## INSTRUCTIONS FOR THE TASK
The expected output is exactly the lines below, starting at the line with "お問い合わせ (735, 32)" and ending at the line with "officefurnitureloft (124, 2463)", both included; no other line belongs in it.

## RECORD SET
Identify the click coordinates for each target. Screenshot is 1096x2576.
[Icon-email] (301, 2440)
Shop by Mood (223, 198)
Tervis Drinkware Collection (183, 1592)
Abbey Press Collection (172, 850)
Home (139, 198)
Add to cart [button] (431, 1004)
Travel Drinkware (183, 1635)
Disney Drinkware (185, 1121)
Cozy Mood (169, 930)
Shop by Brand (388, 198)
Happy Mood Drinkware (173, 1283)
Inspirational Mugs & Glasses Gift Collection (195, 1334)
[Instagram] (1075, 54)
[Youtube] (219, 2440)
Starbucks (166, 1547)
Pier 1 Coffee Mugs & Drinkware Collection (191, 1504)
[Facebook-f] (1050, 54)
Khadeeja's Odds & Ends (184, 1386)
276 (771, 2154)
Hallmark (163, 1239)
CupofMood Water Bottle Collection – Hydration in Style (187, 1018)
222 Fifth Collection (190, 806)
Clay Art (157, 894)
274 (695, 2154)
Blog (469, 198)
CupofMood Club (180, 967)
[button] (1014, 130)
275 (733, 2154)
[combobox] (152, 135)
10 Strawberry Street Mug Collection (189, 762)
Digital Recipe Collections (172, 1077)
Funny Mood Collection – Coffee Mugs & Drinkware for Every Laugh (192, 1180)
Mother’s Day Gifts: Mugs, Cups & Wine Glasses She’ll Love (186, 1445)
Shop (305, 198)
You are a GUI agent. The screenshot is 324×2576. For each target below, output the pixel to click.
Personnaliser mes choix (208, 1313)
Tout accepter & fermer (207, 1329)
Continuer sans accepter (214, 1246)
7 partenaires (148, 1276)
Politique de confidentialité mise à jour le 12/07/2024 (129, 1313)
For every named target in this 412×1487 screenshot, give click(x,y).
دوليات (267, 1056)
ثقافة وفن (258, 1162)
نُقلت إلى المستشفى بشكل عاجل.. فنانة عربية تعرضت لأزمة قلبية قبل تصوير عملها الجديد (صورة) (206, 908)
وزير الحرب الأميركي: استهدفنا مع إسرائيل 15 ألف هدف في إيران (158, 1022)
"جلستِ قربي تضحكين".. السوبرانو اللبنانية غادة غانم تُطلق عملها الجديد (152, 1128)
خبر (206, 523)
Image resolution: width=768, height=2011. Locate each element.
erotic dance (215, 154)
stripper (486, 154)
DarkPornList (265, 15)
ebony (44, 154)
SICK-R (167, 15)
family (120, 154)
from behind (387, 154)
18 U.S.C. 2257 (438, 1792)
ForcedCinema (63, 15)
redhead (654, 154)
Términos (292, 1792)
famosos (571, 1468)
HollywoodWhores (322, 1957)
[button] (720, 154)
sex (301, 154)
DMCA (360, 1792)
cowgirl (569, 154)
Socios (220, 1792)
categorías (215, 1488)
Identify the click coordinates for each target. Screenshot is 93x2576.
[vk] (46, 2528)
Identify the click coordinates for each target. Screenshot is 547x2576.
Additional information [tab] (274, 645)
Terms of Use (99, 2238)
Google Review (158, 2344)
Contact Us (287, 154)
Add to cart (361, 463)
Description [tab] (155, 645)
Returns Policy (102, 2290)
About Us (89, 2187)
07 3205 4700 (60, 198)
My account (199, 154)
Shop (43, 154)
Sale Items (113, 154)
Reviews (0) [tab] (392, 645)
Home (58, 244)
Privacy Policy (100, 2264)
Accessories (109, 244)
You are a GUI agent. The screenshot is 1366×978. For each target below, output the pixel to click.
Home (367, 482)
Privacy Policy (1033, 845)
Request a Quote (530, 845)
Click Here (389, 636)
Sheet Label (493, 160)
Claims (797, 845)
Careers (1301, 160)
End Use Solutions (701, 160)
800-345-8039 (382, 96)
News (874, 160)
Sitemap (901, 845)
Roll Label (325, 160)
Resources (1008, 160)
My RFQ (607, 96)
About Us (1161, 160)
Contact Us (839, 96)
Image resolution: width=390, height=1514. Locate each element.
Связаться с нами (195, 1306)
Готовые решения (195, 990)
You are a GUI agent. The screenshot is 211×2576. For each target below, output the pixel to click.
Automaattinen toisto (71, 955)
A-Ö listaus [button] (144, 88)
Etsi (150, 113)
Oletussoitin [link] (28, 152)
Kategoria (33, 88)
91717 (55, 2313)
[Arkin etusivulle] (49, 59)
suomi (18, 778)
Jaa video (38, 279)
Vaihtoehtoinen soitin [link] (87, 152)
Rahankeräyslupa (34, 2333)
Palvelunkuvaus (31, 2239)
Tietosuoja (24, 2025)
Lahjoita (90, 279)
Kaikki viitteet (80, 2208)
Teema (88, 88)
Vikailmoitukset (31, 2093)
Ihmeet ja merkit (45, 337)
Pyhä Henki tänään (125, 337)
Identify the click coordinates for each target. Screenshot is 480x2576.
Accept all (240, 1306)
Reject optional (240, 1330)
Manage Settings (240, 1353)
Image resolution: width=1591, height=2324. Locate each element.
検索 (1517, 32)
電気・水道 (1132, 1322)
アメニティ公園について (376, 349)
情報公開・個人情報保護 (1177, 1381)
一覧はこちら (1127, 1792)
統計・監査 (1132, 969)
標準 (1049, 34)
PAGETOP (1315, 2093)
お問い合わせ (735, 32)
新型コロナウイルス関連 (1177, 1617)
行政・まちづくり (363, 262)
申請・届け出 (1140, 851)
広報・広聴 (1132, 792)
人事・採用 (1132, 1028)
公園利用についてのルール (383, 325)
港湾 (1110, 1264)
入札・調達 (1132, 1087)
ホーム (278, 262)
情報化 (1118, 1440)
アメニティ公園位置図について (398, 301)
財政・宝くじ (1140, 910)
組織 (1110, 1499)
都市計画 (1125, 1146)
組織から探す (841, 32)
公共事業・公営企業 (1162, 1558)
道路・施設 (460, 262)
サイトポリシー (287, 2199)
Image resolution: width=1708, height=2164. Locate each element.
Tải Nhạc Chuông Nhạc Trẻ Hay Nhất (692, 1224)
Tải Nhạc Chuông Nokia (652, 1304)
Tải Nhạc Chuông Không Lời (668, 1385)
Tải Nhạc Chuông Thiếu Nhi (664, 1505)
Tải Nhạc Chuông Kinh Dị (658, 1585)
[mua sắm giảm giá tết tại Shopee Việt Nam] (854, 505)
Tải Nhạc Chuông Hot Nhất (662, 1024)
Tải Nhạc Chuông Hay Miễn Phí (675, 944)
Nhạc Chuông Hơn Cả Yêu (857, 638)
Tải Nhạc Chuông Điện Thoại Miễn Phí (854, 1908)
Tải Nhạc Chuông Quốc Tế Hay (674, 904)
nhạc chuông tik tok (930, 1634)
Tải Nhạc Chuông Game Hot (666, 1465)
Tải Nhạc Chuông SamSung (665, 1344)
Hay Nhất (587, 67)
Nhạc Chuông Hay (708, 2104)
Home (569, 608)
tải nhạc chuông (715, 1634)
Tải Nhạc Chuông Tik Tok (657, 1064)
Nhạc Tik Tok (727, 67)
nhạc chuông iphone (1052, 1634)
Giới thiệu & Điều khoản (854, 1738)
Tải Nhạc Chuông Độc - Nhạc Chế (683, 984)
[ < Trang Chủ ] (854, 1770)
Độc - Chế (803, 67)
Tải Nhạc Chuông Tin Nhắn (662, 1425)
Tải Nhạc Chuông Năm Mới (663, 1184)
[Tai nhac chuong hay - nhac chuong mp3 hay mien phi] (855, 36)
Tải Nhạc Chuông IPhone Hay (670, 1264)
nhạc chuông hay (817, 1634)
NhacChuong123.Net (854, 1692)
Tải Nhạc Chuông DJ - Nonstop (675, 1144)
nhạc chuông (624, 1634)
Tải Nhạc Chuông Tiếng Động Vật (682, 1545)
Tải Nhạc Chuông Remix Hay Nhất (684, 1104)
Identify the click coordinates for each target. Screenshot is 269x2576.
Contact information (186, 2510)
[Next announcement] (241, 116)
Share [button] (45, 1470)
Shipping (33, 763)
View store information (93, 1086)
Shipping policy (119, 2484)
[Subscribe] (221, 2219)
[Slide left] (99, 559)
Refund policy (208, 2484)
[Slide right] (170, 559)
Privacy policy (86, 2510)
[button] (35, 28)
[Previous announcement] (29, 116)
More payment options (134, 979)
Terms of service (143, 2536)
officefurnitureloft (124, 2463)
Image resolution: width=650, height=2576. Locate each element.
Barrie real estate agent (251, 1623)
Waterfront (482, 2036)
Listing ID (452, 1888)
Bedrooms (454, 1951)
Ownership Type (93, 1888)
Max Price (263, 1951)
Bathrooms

## RESPONSE AREA
お問い合わせ (735, 32)
新型コロナウイルス関連 (1177, 1617)
行政・まちづくり (363, 262)
申請・届け出 (1140, 851)
広報・広聴 (1132, 792)
人事・採用 (1132, 1028)
公園利用についてのルール (383, 325)
港湾 (1110, 1264)
入札・調達 (1132, 1087)
ホーム (278, 262)
情報化 (1118, 1440)
アメニティ公園位置図について (398, 301)
財政・宝くじ (1140, 910)
組織 (1110, 1499)
都市計画 (1125, 1146)
組織から探す (841, 32)
公共事業・公営企業 (1162, 1558)
道路・施設 (460, 262)
サイトポリシー (287, 2199)
Image resolution: width=1708, height=2164. Locate each element.
Tải Nhạc Chuông Nhạc Trẻ Hay Nhất (692, 1224)
Tải Nhạc Chuông Nokia (652, 1304)
Tải Nhạc Chuông Không Lời (668, 1385)
Tải Nhạc Chuông Thiếu Nhi (664, 1505)
Tải Nhạc Chuông Kinh Dị (658, 1585)
[mua sắm giảm giá tết tại Shopee Việt Nam] (854, 505)
Tải Nhạc Chuông Hot Nhất (662, 1024)
Tải Nhạc Chuông Hay Miễn Phí (675, 944)
Nhạc Chuông Hơn Cả Yêu (857, 638)
Tải Nhạc Chuông Điện Thoại Miễn Phí (854, 1908)
Tải Nhạc Chuông Quốc Tế Hay (674, 904)
nhạc chuông tik tok (930, 1634)
Tải Nhạc Chuông Game Hot (666, 1465)
Tải Nhạc Chuông SamSung (665, 1344)
Hay Nhất (587, 67)
Nhạc Chuông Hay (708, 2104)
Home (569, 608)
tải nhạc chuông (715, 1634)
Tải Nhạc Chuông Tik Tok (657, 1064)
Nhạc Tik Tok (727, 67)
nhạc chuông iphone (1052, 1634)
Giới thiệu & Điều khoản (854, 1738)
Tải Nhạc Chuông Độc - Nhạc Chế (683, 984)
[ < Trang Chủ ] (854, 1770)
Độc - Chế (803, 67)
Tải Nhạc Chuông Tin Nhắn (662, 1425)
Tải Nhạc Chuông Năm Mới (663, 1184)
[Tai nhac chuong hay - nhac chuong mp3 hay mien phi] (855, 36)
Tải Nhạc Chuông IPhone Hay (670, 1264)
nhạc chuông hay (817, 1634)
NhacChuong123.Net (854, 1692)
Tải Nhạc Chuông DJ - Nonstop (675, 1144)
nhạc chuông (624, 1634)
Tải Nhạc Chuông Tiếng Động Vật (682, 1545)
Tải Nhạc Chuông Remix Hay Nhất (684, 1104)
Identify the click coordinates for each target. Screenshot is 269x2576.
Contact information (186, 2510)
[Next announcement] (241, 116)
Share [button] (45, 1470)
Shipping (33, 763)
View store information (93, 1086)
Shipping policy (119, 2484)
[Subscribe] (221, 2219)
[Slide left] (99, 559)
Refund policy (208, 2484)
[Slide right] (170, 559)
Privacy policy (86, 2510)
[button] (35, 28)
[Previous announcement] (29, 116)
More payment options (134, 979)
Terms of service (143, 2536)
officefurnitureloft (124, 2463)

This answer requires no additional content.